## Assignment:
Repeat verbatim, and only, the lines of the data below, beginning at the line that contains "Instruction: Click the 925" and stopping after the line that contains "Given: Click the yellow".

________________________

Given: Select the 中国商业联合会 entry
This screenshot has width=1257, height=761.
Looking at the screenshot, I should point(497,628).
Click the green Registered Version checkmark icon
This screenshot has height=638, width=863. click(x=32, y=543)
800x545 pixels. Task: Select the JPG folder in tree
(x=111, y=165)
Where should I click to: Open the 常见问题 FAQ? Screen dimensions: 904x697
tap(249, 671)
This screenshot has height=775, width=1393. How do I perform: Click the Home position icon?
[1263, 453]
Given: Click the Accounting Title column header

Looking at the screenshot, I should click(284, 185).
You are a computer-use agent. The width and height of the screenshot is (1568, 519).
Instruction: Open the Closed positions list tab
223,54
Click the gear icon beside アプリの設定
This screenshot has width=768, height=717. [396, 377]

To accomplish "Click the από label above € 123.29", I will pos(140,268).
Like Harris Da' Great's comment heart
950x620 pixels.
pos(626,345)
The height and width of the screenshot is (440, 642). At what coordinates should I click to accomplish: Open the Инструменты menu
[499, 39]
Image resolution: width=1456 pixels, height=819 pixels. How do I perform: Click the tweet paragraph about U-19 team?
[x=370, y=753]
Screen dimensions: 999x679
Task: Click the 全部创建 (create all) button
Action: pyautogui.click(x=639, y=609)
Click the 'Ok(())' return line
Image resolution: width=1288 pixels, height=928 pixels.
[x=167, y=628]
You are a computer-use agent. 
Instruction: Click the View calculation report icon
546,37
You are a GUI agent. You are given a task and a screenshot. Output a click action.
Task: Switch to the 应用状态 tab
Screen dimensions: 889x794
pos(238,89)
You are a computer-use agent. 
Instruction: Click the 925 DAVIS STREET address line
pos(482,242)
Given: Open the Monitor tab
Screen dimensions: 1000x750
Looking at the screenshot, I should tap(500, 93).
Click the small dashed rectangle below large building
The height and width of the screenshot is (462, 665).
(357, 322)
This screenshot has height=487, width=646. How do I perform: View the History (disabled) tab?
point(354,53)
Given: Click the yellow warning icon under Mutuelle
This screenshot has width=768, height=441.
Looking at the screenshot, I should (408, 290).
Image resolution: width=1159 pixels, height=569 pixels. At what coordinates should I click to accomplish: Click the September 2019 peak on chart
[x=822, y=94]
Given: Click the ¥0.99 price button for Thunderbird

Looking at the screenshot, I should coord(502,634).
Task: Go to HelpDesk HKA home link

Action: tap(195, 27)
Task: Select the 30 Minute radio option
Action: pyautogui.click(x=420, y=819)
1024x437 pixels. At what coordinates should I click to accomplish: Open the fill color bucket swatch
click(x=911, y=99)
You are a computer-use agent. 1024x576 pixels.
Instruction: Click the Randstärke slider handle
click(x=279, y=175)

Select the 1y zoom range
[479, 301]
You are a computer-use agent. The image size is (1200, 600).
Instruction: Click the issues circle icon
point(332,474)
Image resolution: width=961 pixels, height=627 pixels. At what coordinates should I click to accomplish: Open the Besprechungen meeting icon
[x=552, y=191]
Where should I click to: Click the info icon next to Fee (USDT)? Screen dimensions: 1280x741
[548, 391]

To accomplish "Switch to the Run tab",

________________________

## Answer section:
Instruction: Click the 925 DAVIS STREET address line
pos(482,242)
Given: Open the Monitor tab
Screen dimensions: 1000x750
Looking at the screenshot, I should tap(500, 93).
Click the small dashed rectangle below large building
The height and width of the screenshot is (462, 665).
(357, 322)
This screenshot has height=487, width=646. How do I perform: View the History (disabled) tab?
point(354,53)
Given: Click the yellow warning icon under Mutuelle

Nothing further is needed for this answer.